Common name: Black pine

Latin name: Pinus nigra

Family: Pinaceae

Origin: South-western Europe

Features:

The name of the genus Pinus is of uncertain origin, but it probably comes from the Latin ‘pix, pic, picis’ (pitch, sting, resin) and emphasises the characteristic resin of its wood. The name of the species, nigra, instead, comes from the colour of the bark, dark and with black shades.

It is a conifer that adapts to difficult climatic conditions and poor soils, has cone-expanded bearing, and it can reach 20-30 m but there are unique specimens of over 50 m.
The foliage is dense and in young individuals tends to be pyramidal, over the years instead it becomes more disorderly and takes on a rounded shape with the top flattened.

Il trIts straight trunk has numerous branches at right angles arranged in overlapping stages.
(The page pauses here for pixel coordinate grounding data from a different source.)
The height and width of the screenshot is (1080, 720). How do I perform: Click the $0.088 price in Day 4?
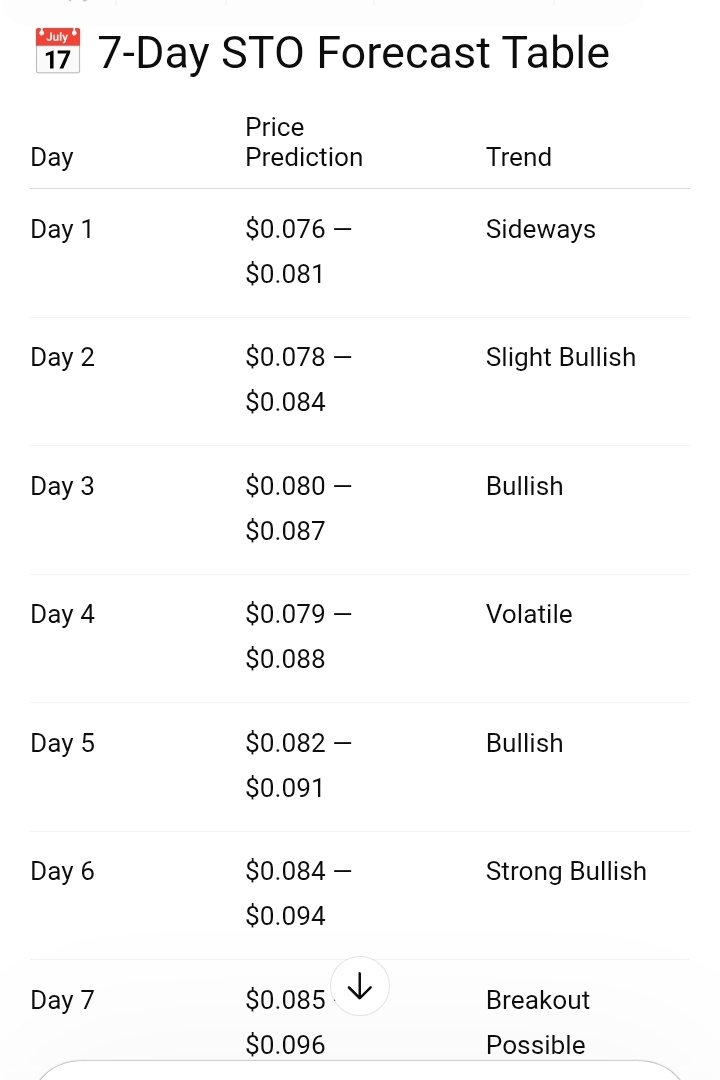coord(285,659)
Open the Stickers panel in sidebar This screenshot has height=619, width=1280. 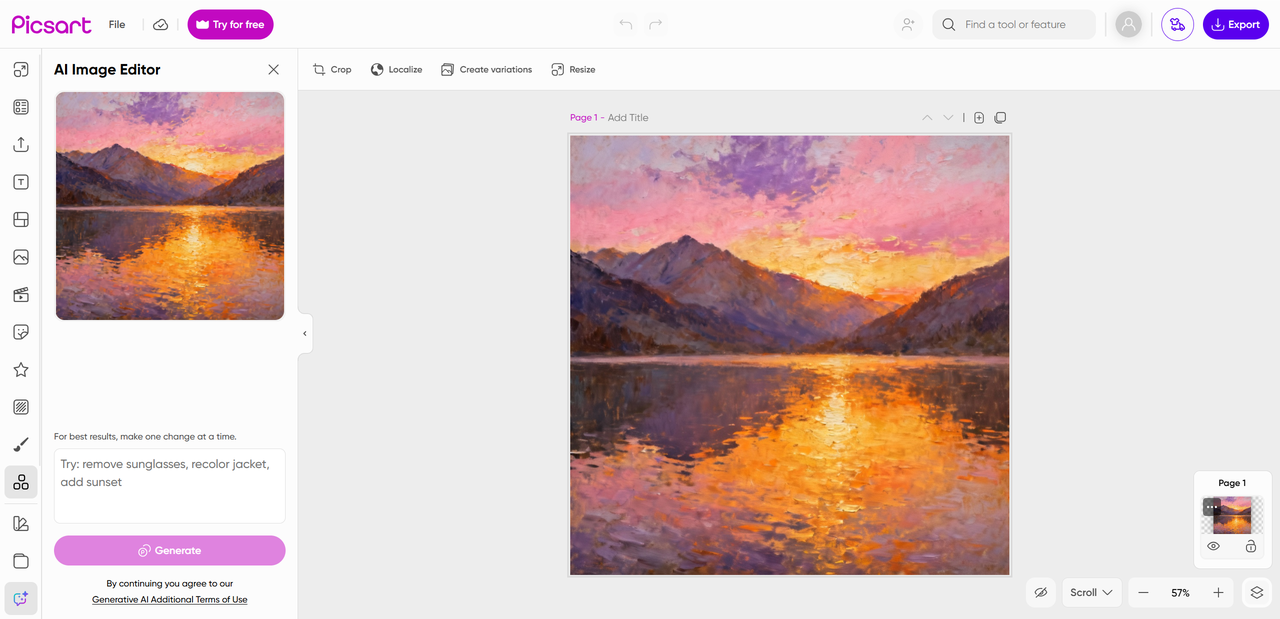21,332
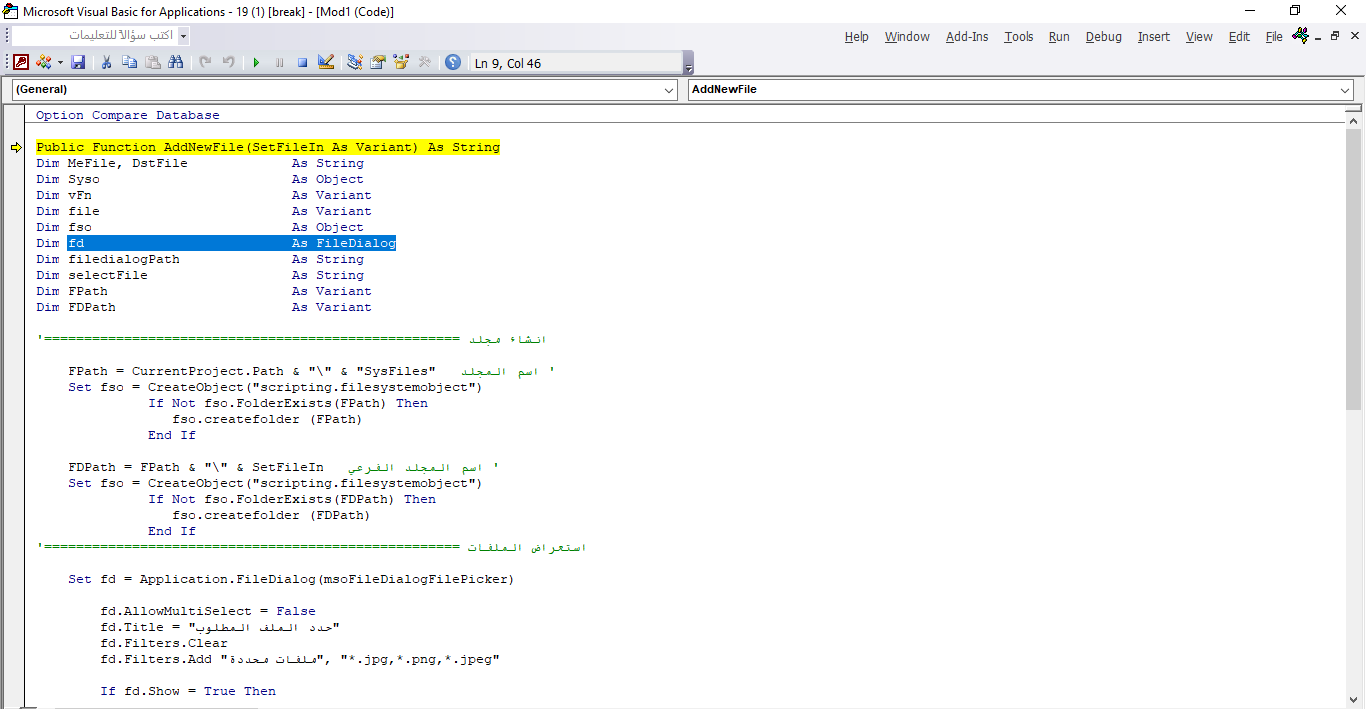This screenshot has width=1366, height=709.
Task: Click the Copy icon in the toolbar
Action: 129,62
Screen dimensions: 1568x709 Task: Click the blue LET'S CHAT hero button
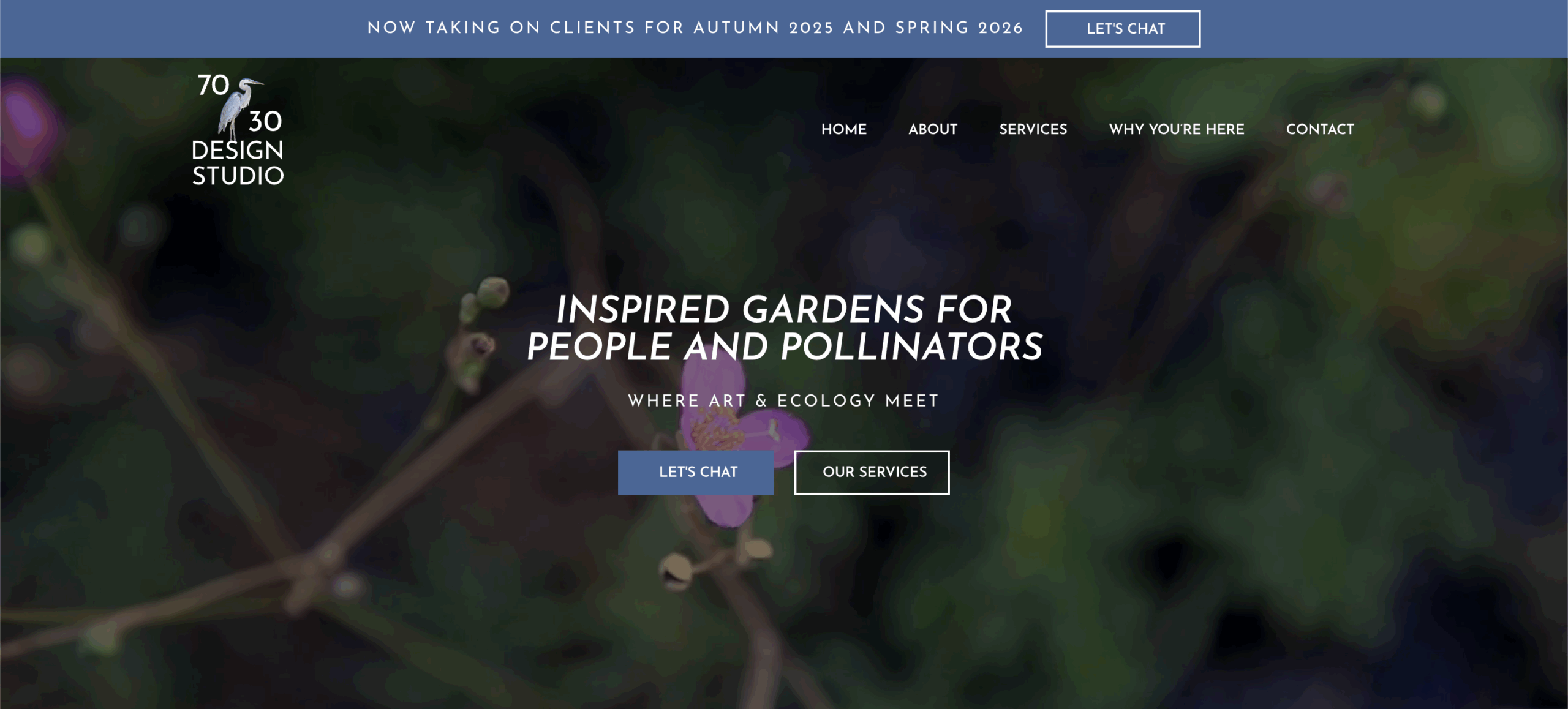[696, 472]
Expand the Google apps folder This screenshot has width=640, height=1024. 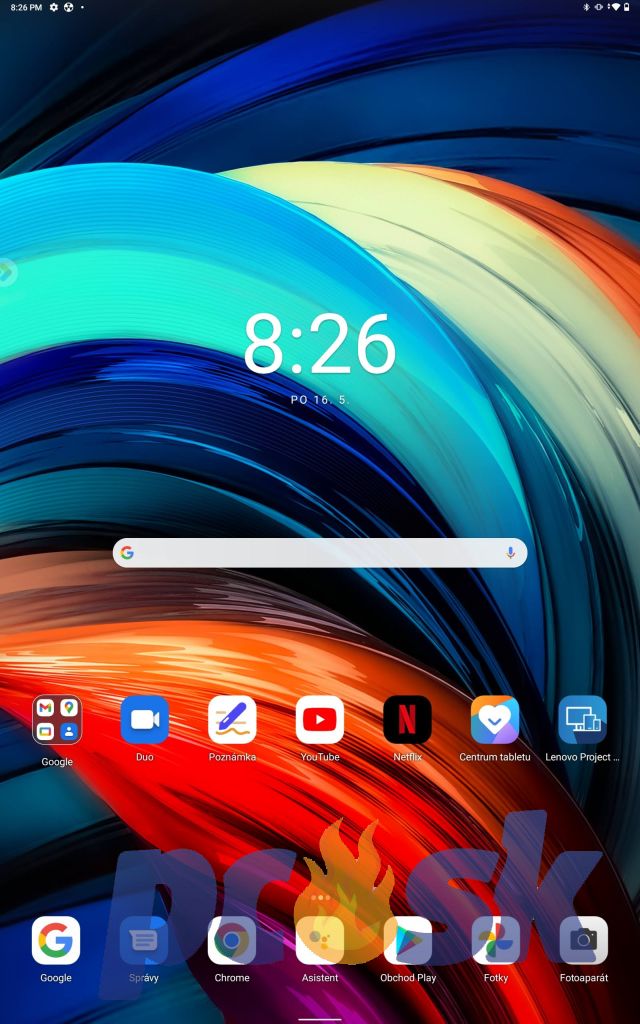pyautogui.click(x=57, y=720)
Older specimens tend to lose the lower branches. The grey-black bark is thick and furrowed on the surface by scales of irregular shape.

The dark, evergreen needle-like leaves come in groups of two, about 8-17 cm long, rigid and prickly.
The male and female reproductive structures are present on the same plant: the male ones are golden-yellow oval strobles that appear in groups, the female ones are red strobles that appear in pairs. The seed heads are brown pine cones, conico- ovoid and widen at the baseline when ripe. They appear on the plant alone or in groups of 2-4. The pine nuts inside are edible like those of the domestic Pine.

The wood is invaluable and is mainly used for construction and paper production.

Curiosity: it is a plant that can live a good 500 years.

Selection for the park: plant decked at 1.5 m; trunk circumference 30-35 cm; height 4-5 metres.